[Top][All Lists]
[Date Prev][Date Next][Thread Prev][Thread Next][Date Index][Thread Index]
Re: [PATCH] maint: add a syntax-check rule to check for vulnerable Makef
From: |
Jim Meyering |
Subject: |
Re: [PATCH] maint: add a syntax-check rule to check for vulnerable Makefile.in |
Date: |
Thu, 28 Jan 2010 09:32:11 +0100 |
Eric Blake wrote:
> According to Jim Meyering on 1/27/2010 2:42 PM:
>> I've just pushed this to coreutils.
>> I propose to move the rule to gnulib's maint.mk.
>> Why? Just noticed that Fedora 11 is still using a vulnerable
>> version of automake-1.11, and that some projects don't require
>> automake-1.11.1.
>>
>> Any objections or suggestions?
>
> I like it. It lets projects stick with automake 1.10.3, or even a
> vendor-patched 1.9.6+, without falling prey to unpatched 1.10.2 or 1.11.
> coreutils, and any other package that already requires 1.11 features (like
> building configure scripts that accept --enable-silent-rules) only benefit
> by avoiding 1.11, but they can likewise do that by requiring 1.11.1. But
> packages that intend to support older automake releases definitely
> benefit, so I say move it to gnulib's maint.mk.
>
> + 'see http://bugzilla.redhat.com/542609 for details' \
>
> That bug report only lists a handful of comments to the public; are we
> missing anything in the remaining comments that were screened for security?
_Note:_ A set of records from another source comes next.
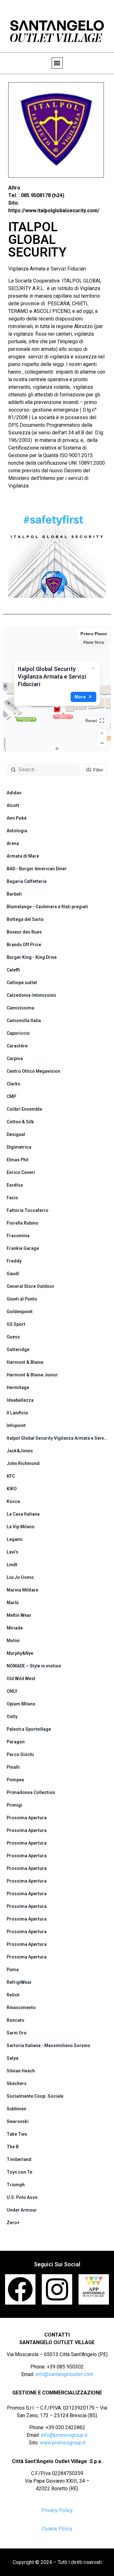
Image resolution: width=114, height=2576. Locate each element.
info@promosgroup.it (64, 2435)
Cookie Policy (57, 2529)
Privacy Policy (57, 2510)
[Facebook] (20, 2289)
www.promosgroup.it (63, 2443)
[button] (57, 63)
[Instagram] (57, 2289)
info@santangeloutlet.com (64, 2374)
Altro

My initial report is in there, but it's not world-readable.
It was probably considered too explicit.
However, most of it (along with other comments not in the BZ)
ended up being published here:
http://bugs.gentoo.org/295357
There's also Ralf's announcement:
http://thread.gmane.org/gmane.comp.sysutils.autotools.announce/131
I've just added a comment to the BZ with the latter link.